■ **PROBLEM TO WORK ON**:
Pick out every line in the records below that contains the string "agent", matching its case exactly, and copy each of those lines.

■ **GIVEN DATA**:
.....
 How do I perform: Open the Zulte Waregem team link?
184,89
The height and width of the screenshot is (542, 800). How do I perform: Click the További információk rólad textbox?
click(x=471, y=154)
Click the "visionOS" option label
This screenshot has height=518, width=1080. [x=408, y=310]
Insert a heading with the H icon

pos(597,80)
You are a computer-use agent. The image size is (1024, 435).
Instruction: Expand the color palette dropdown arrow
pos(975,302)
.....
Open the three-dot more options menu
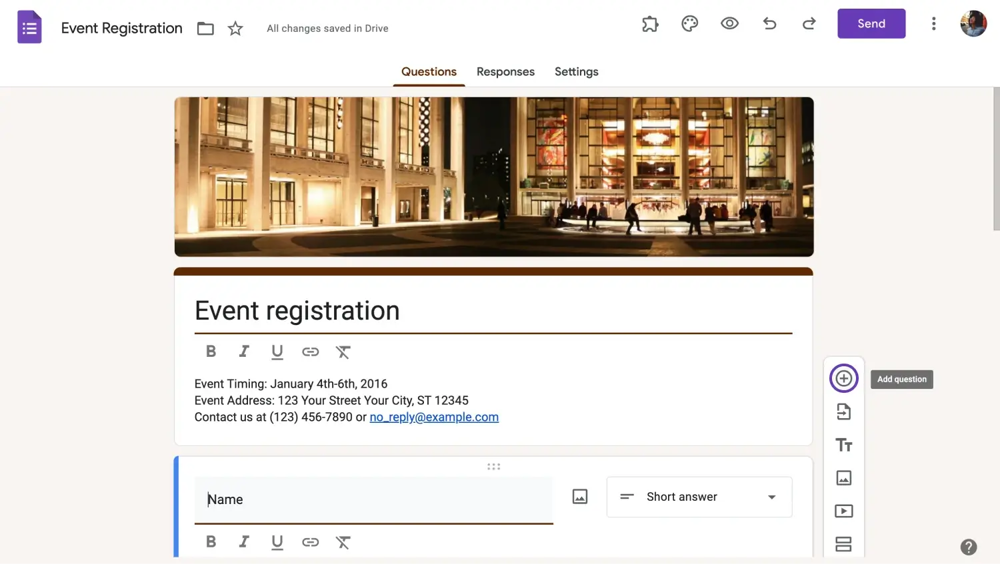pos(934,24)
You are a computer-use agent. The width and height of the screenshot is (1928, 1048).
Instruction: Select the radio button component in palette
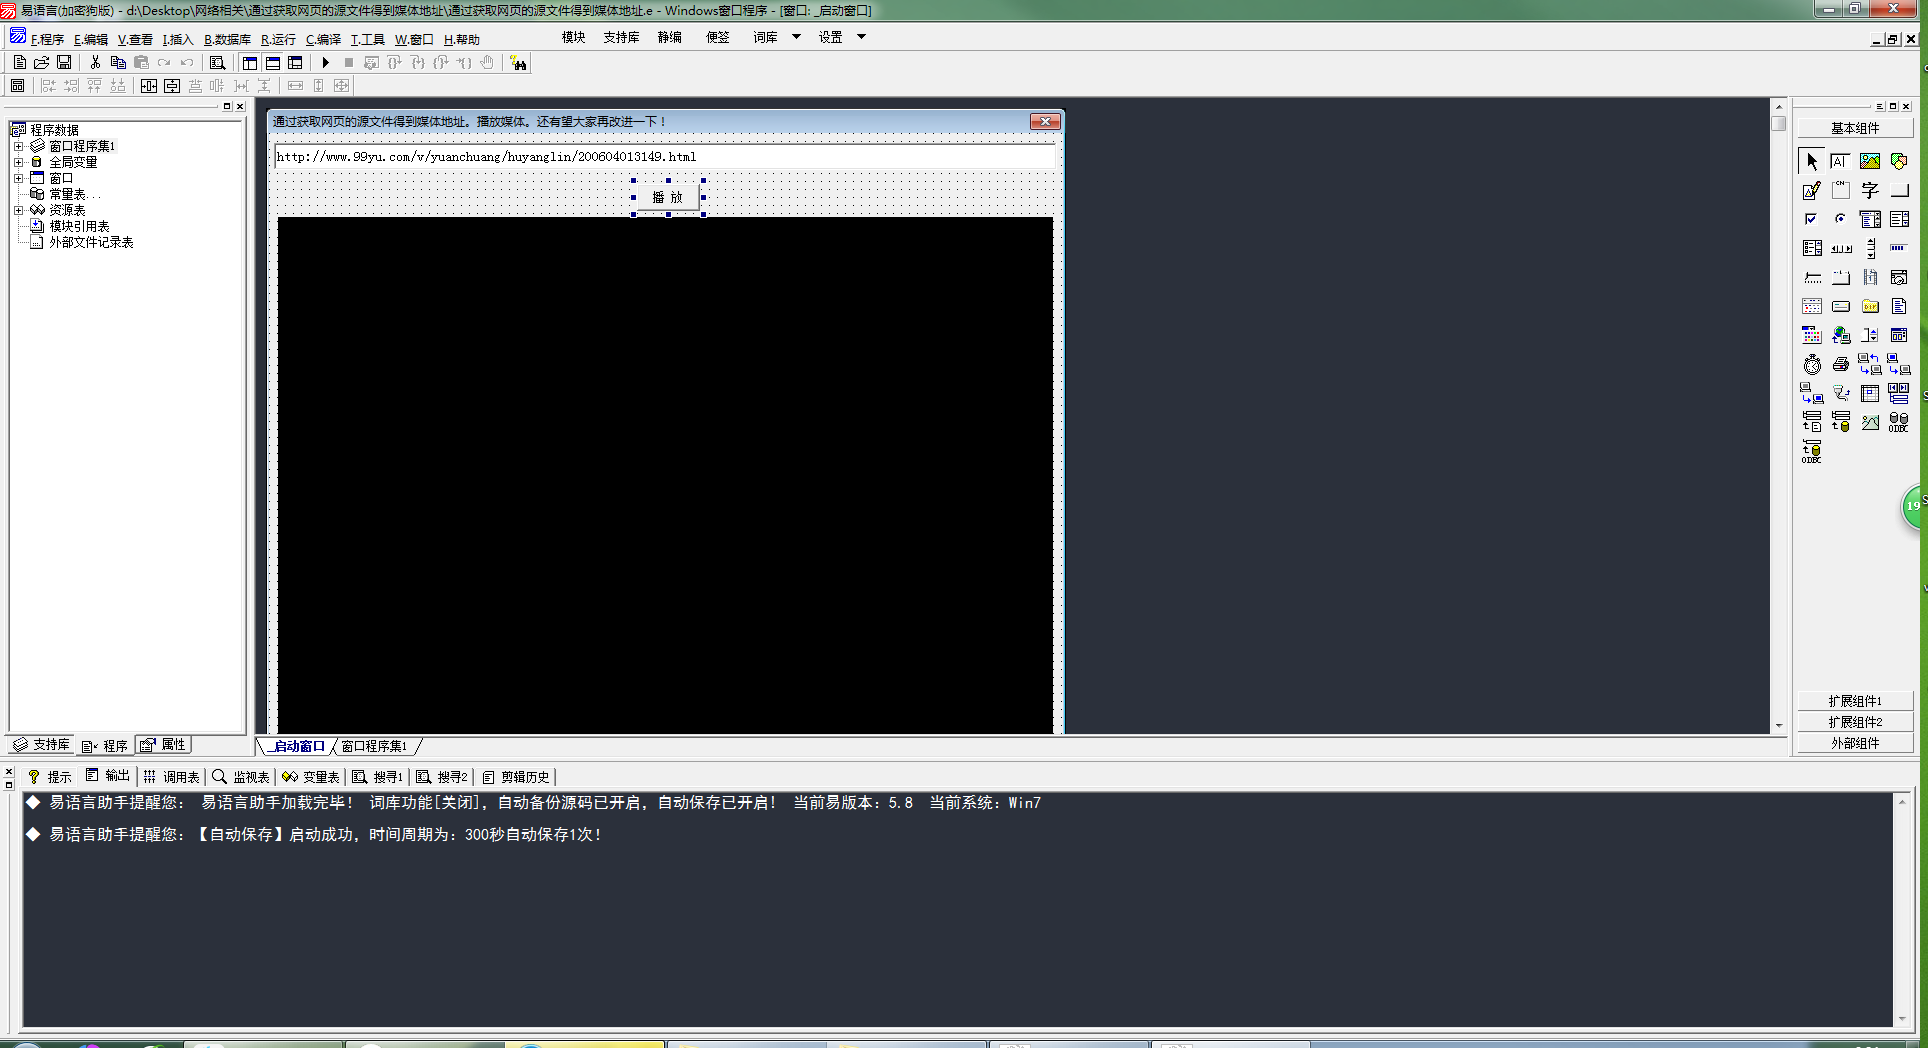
.....
■ **WRITTEN RESPONSE**:
You are a computer-use agent. The image size is (1024, 435).
You are a computer-use agent. The width and height of the screenshot is (1928, 1048).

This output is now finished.